● **Task**:
Look through the entries below and count the lines with the word "proxy" in them; give only the number.

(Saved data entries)
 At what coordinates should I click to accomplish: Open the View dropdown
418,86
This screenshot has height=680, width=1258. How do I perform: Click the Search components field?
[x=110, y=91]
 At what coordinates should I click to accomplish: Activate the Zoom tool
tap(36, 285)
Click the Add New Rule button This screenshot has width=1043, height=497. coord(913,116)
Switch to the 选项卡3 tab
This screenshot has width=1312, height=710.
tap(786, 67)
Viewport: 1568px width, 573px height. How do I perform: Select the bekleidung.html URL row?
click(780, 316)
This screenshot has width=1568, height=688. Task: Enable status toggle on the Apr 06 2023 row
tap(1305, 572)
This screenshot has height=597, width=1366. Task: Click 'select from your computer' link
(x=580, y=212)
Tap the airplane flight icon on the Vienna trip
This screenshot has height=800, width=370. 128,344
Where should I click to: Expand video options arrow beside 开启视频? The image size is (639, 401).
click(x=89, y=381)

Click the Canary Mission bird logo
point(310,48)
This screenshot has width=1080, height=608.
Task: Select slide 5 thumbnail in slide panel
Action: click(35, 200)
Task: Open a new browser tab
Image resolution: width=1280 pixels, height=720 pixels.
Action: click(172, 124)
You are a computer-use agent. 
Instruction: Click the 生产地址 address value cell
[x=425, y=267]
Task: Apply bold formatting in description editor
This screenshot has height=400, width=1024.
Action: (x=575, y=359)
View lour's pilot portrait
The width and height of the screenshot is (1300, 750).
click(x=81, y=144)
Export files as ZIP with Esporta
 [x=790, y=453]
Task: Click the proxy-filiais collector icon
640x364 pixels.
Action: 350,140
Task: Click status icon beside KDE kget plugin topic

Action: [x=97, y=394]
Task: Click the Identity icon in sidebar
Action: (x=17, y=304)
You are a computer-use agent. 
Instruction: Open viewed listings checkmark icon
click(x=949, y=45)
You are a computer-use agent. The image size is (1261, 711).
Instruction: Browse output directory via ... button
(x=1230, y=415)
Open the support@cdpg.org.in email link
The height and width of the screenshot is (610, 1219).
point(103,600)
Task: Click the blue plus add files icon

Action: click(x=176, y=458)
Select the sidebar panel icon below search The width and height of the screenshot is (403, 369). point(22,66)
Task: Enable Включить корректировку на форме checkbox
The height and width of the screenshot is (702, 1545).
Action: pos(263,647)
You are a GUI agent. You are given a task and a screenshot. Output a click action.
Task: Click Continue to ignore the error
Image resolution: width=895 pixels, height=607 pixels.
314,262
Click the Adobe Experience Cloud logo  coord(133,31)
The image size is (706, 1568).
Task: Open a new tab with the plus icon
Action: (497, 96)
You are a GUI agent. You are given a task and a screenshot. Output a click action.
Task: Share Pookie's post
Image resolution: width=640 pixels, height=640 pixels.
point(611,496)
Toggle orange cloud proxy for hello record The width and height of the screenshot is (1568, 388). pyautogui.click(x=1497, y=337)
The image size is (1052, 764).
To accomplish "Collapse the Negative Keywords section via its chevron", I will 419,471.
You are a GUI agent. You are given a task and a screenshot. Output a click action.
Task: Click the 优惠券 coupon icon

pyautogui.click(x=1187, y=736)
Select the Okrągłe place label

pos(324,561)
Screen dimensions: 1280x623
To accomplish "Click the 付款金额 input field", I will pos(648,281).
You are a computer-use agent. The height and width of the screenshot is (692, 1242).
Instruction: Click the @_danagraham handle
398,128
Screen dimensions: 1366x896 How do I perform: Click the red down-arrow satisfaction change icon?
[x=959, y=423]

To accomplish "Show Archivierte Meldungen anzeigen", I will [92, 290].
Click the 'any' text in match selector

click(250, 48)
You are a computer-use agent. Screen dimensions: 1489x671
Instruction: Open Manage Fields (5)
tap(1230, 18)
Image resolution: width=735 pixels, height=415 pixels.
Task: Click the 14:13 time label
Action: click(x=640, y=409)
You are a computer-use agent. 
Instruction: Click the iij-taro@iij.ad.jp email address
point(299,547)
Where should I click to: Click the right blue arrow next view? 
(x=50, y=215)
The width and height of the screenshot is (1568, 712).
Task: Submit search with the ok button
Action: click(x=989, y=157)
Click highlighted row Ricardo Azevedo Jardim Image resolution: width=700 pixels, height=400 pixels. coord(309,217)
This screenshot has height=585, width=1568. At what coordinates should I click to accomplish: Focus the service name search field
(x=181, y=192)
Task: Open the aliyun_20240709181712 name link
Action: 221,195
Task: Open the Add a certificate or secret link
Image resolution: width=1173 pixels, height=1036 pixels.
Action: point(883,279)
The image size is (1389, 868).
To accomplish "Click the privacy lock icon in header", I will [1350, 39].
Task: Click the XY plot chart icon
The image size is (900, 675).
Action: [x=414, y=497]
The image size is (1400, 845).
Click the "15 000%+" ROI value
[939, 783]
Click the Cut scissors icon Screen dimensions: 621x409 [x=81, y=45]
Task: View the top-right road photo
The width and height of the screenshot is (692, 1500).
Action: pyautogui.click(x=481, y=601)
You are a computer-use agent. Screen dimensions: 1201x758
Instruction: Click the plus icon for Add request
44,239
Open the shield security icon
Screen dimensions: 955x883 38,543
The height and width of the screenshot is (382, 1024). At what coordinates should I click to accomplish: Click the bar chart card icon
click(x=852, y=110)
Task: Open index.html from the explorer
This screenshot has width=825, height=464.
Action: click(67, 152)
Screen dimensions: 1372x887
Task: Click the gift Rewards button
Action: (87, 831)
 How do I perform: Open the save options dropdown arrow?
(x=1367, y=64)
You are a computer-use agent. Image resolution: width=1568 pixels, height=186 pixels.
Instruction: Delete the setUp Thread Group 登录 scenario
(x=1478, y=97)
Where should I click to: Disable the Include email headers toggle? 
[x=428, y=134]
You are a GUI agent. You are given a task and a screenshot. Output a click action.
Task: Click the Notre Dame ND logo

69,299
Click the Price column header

● **Expected output**:
2